§ **WORK ITEM**
Among the lines below, a stretch begins at the one with "[button] (42, 193)" and ends at the one with "Laboral (130, 1071)". Repeat that stretch exactly, ends included.

§ **RECORD EXCERPTS**
--------------------------------

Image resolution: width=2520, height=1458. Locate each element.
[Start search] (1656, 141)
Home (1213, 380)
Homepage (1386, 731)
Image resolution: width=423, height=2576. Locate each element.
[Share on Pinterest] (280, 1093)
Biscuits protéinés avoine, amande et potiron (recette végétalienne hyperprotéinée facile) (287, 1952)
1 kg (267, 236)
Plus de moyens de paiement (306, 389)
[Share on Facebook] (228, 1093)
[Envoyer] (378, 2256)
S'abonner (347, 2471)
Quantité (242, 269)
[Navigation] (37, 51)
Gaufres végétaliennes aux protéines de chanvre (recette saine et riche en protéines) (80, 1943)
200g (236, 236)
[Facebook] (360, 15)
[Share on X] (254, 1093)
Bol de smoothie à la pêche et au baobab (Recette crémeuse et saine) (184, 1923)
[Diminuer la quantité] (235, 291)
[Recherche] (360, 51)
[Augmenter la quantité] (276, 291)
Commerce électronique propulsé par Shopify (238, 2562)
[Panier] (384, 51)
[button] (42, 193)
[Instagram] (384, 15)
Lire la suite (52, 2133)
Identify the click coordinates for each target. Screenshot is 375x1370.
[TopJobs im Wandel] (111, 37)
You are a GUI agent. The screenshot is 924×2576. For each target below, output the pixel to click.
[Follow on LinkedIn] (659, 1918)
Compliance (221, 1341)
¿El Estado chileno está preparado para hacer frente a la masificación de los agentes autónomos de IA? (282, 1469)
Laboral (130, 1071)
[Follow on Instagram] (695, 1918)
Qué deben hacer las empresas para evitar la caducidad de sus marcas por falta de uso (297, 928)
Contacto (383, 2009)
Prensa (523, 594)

--------------------------------

§ **SOLUTION BELOW**
[button] (42, 193)
[Instagram] (384, 15)
Lire la suite (52, 2133)
Identify the click coordinates for each target. Screenshot is 375x1370.
[TopJobs im Wandel] (111, 37)
You are a GUI agent. The screenshot is 924×2576. For each target below, output the pixel to click.
[Follow on LinkedIn] (659, 1918)
Compliance (221, 1341)
¿El Estado chileno está preparado para hacer frente a la masificación de los agentes autónomos de IA? (282, 1469)
Laboral (130, 1071)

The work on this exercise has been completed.